Satisfied with the ability to verify legitimate customers, lenders are investing in targeted marketing to entice more consumers. Those consumers, however, aren’t confident in the way lenders authenticate them online, and are less open to receiving those marketing messages as a result.

Auto lenders, particularly those that offer multiple consumer credit products, should prioritize a refined and secure digital experience over their marketing messaging, a new report from Experian says.

A disconnect between lender and consumer expectations is among the findings of Experian’s latest global fraud report, an annual study that surveys 6,500 consumers and more than 650 businesses across 13 countries globally.

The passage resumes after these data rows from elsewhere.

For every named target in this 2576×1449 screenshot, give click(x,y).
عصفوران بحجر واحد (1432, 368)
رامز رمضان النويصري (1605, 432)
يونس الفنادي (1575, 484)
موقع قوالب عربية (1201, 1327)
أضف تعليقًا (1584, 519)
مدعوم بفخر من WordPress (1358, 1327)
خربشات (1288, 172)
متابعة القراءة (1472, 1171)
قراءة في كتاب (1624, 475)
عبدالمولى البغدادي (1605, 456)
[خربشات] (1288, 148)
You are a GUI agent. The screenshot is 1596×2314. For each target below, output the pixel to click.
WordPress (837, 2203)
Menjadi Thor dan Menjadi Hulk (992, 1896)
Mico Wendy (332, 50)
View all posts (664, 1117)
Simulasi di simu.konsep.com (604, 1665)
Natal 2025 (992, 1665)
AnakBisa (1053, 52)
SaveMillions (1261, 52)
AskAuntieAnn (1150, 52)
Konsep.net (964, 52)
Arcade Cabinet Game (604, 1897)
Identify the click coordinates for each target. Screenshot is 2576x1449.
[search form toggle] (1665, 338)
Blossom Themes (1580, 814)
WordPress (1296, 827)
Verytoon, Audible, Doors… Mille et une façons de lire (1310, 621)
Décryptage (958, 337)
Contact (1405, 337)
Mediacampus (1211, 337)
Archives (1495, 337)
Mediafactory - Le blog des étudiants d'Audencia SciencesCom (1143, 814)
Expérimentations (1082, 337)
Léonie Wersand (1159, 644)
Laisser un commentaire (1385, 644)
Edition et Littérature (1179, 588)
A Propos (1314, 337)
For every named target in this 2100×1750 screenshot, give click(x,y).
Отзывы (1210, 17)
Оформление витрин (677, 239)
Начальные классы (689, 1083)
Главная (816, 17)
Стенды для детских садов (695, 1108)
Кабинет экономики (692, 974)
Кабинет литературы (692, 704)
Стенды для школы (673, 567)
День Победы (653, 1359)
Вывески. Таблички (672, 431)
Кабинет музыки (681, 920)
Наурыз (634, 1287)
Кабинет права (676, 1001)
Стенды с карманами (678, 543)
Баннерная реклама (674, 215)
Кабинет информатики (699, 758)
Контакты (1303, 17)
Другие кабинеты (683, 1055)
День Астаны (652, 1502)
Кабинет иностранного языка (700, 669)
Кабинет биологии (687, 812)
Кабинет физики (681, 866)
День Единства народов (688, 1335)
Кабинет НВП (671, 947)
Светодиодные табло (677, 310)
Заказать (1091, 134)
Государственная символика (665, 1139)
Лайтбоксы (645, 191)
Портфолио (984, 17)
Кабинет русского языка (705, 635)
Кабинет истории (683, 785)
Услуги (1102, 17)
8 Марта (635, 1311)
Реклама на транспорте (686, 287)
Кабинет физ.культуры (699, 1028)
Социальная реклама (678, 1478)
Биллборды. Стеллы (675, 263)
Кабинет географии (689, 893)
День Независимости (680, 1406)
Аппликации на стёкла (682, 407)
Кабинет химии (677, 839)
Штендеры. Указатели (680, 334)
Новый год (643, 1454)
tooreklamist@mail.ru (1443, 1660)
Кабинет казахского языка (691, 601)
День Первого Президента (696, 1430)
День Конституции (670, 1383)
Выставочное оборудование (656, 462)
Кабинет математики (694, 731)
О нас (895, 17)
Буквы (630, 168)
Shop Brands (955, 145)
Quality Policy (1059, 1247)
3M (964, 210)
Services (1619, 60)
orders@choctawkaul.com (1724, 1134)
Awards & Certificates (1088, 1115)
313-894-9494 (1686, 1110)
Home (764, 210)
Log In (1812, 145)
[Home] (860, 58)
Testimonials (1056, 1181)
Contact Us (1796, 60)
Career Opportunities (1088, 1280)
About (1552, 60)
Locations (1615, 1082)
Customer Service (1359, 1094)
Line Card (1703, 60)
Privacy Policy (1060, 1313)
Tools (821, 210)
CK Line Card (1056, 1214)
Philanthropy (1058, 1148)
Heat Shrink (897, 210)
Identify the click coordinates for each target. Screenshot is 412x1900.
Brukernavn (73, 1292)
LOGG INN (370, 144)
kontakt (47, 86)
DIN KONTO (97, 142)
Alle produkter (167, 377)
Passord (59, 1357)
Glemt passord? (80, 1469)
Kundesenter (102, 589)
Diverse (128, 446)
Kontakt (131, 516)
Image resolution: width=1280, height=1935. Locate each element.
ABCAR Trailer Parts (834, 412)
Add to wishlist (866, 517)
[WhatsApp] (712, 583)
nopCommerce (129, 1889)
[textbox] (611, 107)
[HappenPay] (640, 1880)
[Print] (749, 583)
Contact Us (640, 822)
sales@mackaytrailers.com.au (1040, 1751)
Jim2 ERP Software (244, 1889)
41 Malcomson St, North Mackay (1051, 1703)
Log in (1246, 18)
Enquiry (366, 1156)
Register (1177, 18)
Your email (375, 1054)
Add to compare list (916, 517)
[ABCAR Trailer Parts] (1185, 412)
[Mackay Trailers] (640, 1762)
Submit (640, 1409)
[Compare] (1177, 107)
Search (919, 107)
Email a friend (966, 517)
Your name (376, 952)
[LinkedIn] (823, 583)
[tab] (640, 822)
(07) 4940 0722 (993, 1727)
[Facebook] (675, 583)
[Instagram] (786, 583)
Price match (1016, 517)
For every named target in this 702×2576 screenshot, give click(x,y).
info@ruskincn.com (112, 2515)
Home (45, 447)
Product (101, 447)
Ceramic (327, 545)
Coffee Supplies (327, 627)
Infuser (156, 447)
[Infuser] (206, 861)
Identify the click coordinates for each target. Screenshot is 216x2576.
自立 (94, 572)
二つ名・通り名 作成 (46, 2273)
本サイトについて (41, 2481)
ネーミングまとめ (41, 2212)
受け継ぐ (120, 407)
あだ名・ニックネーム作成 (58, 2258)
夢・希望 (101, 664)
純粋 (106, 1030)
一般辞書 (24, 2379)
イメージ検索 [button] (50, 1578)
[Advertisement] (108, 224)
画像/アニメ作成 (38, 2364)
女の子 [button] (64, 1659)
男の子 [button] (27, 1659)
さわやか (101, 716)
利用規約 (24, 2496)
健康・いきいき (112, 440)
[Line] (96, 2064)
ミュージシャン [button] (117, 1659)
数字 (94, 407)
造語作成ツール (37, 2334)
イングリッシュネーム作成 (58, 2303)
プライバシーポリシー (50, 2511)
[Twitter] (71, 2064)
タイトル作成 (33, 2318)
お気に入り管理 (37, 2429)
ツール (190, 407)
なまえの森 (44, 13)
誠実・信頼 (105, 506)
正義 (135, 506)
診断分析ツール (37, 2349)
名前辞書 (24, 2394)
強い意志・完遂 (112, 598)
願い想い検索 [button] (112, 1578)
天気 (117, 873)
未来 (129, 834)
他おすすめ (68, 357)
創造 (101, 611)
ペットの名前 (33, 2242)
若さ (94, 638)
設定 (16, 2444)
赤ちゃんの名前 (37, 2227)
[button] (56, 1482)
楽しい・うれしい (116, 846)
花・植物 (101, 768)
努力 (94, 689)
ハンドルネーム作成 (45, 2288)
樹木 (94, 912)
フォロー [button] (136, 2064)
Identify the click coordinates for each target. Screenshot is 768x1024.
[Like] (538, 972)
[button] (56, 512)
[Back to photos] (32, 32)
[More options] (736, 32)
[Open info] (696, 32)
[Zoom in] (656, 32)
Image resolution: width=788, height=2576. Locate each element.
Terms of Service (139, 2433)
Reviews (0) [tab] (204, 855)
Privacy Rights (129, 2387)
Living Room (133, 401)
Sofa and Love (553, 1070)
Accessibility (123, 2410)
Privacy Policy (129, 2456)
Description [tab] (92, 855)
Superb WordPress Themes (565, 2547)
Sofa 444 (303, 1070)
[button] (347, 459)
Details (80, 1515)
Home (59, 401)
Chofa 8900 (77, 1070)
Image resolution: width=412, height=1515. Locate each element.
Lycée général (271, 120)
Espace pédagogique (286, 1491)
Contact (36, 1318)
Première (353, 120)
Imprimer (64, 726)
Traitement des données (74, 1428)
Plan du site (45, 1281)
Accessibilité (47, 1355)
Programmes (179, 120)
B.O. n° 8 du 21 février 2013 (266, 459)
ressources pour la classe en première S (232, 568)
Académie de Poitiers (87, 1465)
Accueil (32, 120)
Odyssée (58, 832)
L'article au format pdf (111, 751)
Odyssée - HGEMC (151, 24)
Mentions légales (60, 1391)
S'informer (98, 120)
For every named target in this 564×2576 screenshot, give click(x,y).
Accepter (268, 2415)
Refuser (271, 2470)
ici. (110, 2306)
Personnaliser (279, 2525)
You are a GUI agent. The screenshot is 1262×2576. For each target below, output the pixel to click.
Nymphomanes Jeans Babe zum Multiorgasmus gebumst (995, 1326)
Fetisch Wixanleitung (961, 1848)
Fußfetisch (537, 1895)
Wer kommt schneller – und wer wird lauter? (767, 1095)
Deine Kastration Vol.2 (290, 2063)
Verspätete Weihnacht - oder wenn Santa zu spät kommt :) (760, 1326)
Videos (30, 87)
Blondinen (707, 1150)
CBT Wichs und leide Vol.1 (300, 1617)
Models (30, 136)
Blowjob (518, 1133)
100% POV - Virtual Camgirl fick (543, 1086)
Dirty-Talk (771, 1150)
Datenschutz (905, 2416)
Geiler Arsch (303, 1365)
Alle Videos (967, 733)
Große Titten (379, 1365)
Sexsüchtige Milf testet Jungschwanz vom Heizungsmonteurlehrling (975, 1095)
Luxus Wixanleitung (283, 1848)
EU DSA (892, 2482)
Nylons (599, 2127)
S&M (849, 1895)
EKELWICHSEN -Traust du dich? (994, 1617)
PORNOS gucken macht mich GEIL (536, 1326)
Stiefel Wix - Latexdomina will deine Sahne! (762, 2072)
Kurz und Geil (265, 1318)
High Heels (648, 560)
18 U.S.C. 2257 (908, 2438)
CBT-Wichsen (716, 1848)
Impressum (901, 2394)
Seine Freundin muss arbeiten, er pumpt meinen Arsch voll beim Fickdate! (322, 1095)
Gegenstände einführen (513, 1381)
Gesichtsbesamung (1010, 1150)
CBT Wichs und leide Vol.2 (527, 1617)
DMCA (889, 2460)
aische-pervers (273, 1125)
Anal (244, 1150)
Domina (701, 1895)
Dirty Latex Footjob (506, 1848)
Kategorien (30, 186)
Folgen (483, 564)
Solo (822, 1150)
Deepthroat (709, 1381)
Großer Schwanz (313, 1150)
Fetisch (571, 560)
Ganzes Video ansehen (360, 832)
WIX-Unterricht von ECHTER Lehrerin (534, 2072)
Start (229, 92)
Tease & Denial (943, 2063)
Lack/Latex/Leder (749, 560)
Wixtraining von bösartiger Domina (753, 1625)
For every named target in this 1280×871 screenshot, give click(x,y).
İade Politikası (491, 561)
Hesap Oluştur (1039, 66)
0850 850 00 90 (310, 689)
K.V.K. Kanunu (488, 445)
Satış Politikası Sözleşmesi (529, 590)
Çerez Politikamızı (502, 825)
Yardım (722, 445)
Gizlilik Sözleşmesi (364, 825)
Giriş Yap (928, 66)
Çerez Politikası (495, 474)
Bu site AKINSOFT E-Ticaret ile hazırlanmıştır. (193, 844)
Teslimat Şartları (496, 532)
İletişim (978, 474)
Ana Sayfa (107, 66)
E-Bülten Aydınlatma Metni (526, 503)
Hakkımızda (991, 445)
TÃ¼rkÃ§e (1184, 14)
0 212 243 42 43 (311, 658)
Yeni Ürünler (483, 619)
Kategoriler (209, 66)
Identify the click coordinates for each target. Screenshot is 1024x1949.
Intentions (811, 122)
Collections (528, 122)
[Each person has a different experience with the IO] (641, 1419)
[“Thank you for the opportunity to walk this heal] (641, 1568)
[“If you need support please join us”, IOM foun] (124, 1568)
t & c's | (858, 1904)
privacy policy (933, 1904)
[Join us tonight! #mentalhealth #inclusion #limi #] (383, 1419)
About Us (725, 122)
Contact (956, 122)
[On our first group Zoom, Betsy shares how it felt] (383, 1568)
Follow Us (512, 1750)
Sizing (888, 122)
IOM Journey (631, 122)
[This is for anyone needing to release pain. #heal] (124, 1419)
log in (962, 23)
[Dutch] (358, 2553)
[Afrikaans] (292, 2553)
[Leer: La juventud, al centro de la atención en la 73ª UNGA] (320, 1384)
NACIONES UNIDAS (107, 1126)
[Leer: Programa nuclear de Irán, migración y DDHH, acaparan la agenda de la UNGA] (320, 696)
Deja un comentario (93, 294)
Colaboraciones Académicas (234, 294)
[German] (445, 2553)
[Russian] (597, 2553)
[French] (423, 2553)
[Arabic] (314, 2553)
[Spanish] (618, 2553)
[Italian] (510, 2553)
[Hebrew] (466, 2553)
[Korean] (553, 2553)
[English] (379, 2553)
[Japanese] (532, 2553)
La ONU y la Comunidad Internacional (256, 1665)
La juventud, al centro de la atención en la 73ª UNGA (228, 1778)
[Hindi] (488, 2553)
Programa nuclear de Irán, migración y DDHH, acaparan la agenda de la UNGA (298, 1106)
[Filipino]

The report found that 96 percent of U.S. businesses that responded are confident in their ability to identify and verify customers digitally, while 45 percent of consumers responded that they didn’t feel recognized by businesses. Christopher Ryan, a senior fraud solutions business consultant, said most consumers find reauthentication measures from lenders needlessly burdensome.

For example, Ryan says customers verified by a lender through one device find it irritating when they need to jump through hoops to log into an account on a separate device or computer.

“You have this disparity where the advanced analytics are driving the offers and not the recognition of the person,” Ryan said. “And the person is saying, you have to recognize me first.”

High confidence among businesses in recognition and screening isn’t helping when it comes to fraud losses. Annual losses from fraud are rising at more than half of businesses surveyed — which Experian says often result in an inability to recognize customers. A vast majority of consumers prefer biometrics, which lenders are increasingly adopting to recognize and vet customers.

Delivering on customer expectations for security and convenience should be a priority for auto lenders. While leveraging data to serve personalized products and offers is a winning strategy, customers are wary of responding to those messages if they’re unsatisfied with other elements of the digital experience.